RECORDS FOR THIS TASK –
_ _ _

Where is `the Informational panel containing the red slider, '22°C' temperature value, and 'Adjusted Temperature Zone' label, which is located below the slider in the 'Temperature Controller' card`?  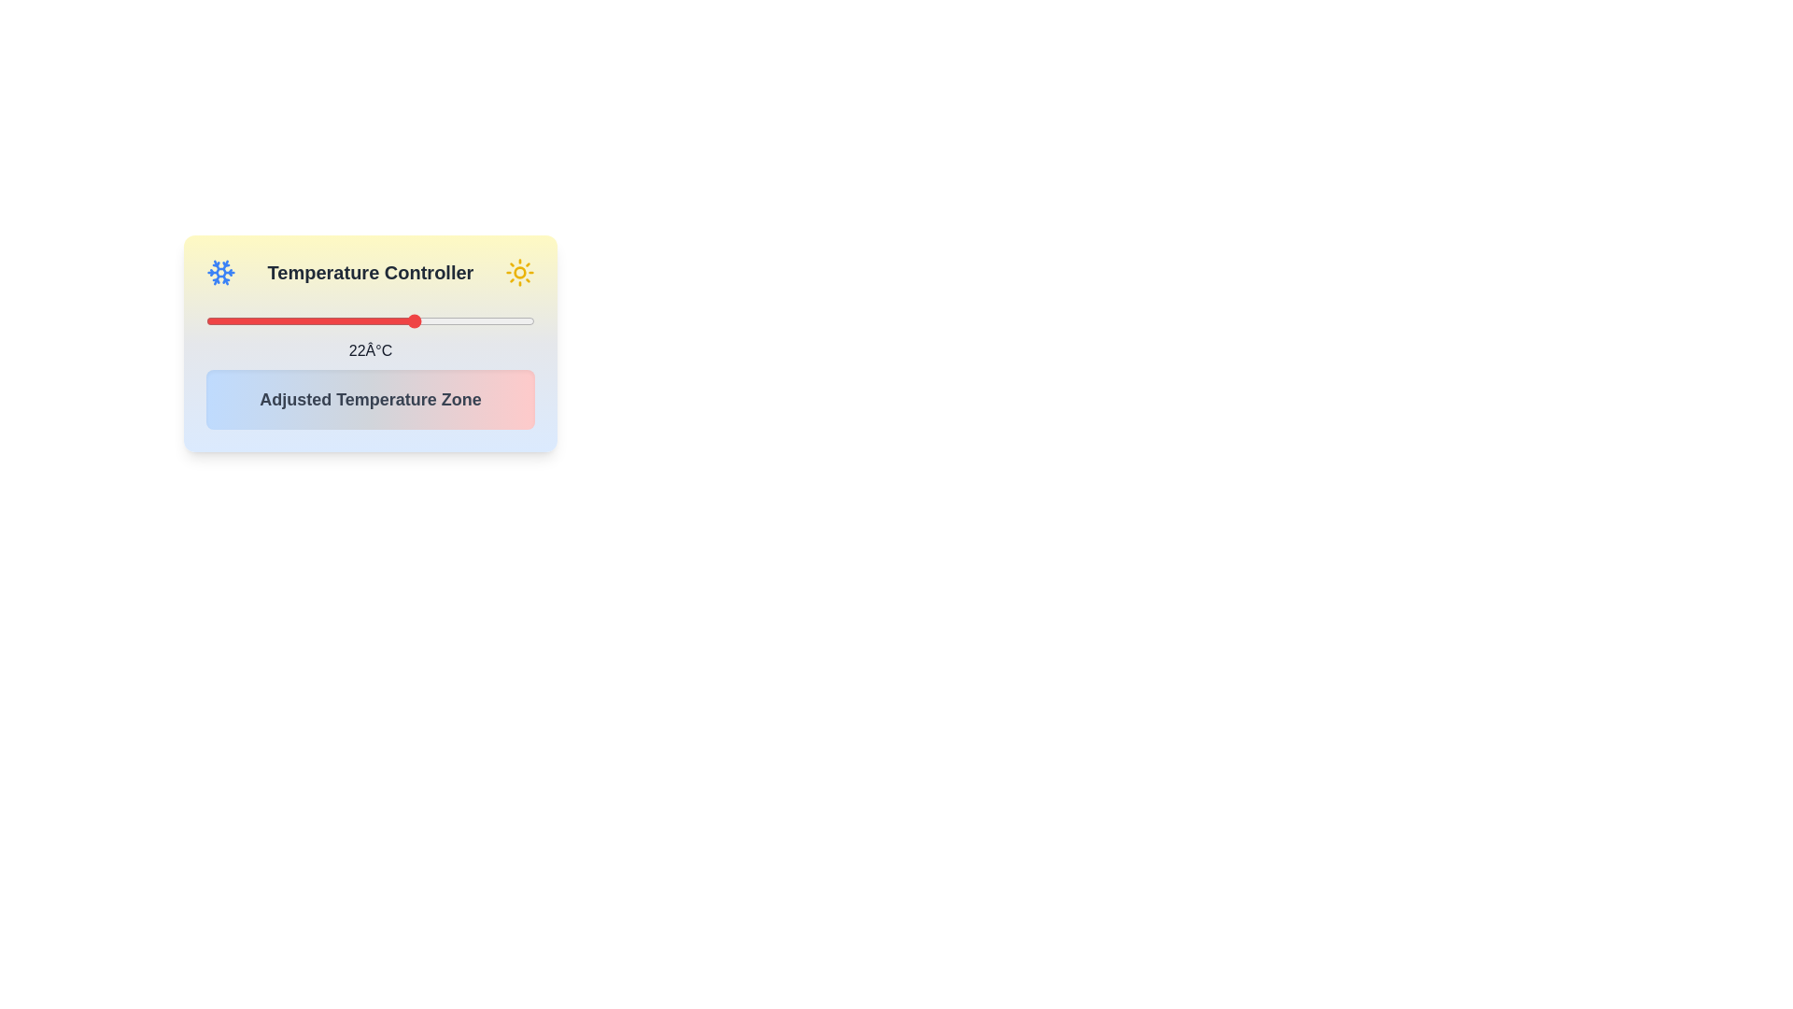
the Informational panel containing the red slider, '22°C' temperature value, and 'Adjusted Temperature Zone' label, which is located below the slider in the 'Temperature Controller' card is located at coordinates (371, 366).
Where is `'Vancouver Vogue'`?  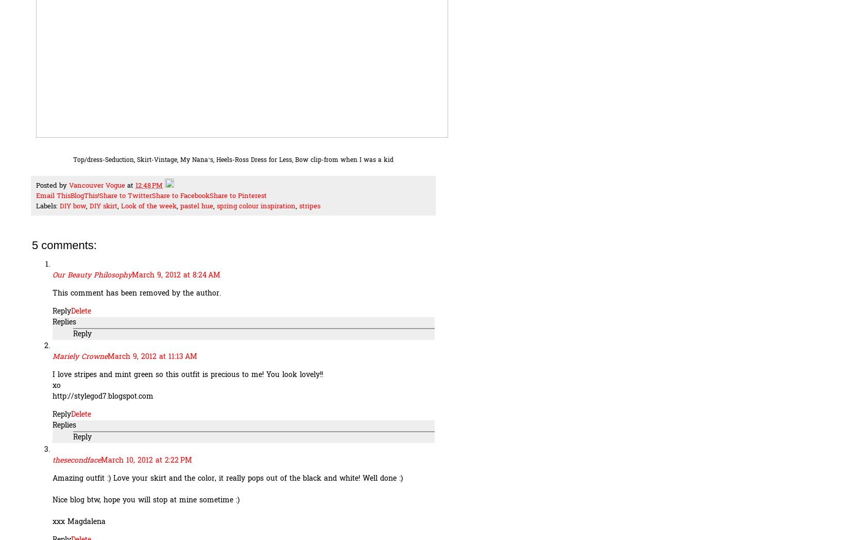
'Vancouver Vogue' is located at coordinates (68, 186).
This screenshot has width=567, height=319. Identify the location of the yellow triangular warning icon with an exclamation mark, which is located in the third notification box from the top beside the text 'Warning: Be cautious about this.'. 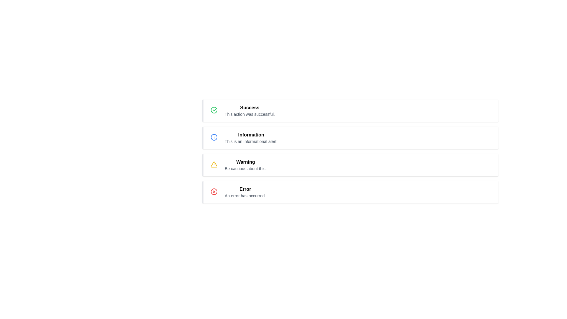
(213, 164).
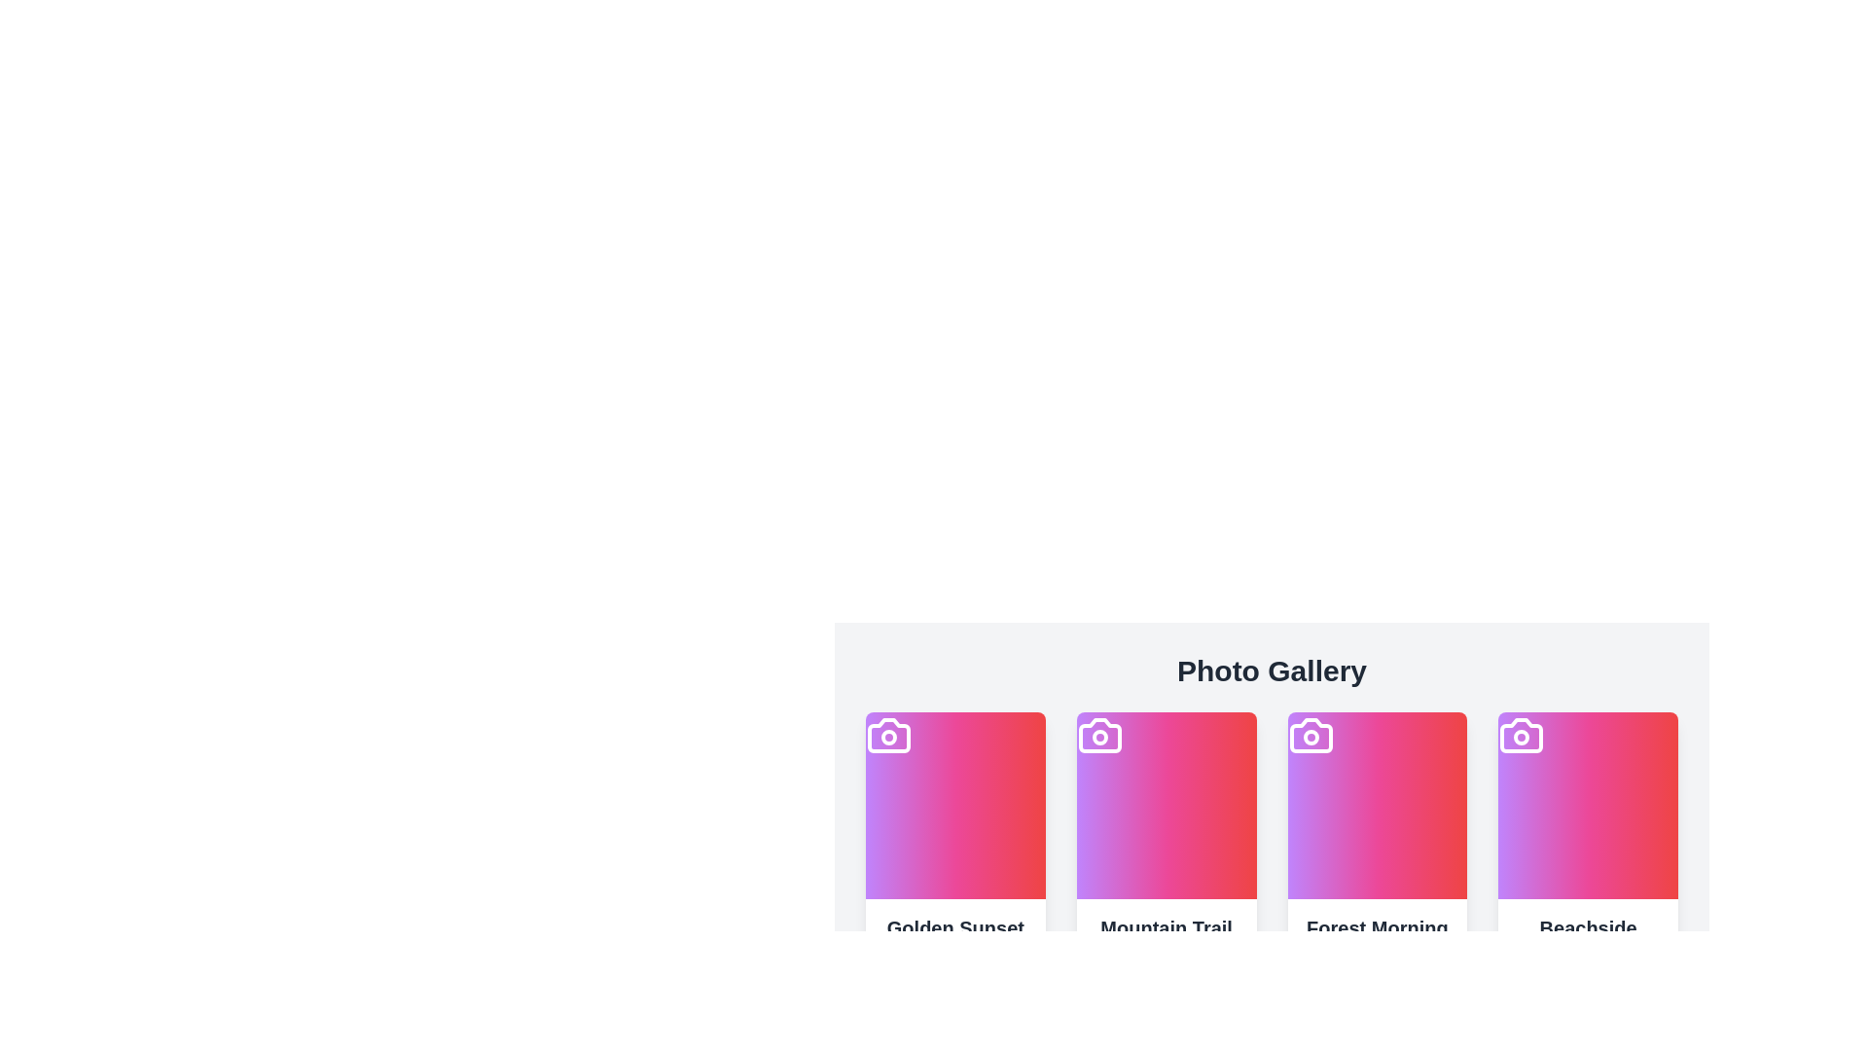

_ _ _

REQUIRED WORK –
Please extract the data above word for word, leaving out the pictures.

SOLUTION FOR THIS EXERCISE –
Where is `the Informational panel containing the red slider, '22°C' temperature value, and 'Adjusted Temperature Zone' label, which is located below the slider in the 'Temperature Controller' card`?  
the Informational panel containing the red slider, '22°C' temperature value, and 'Adjusted Temperature Zone' label, which is located below the slider in the 'Temperature Controller' card is located at coordinates (371, 366).
Where is `'Vancouver Vogue'`?  
'Vancouver Vogue' is located at coordinates (68, 186).
This screenshot has width=567, height=319. Identify the location of the yellow triangular warning icon with an exclamation mark, which is located in the third notification box from the top beside the text 'Warning: Be cautious about this.'. 
(213, 164).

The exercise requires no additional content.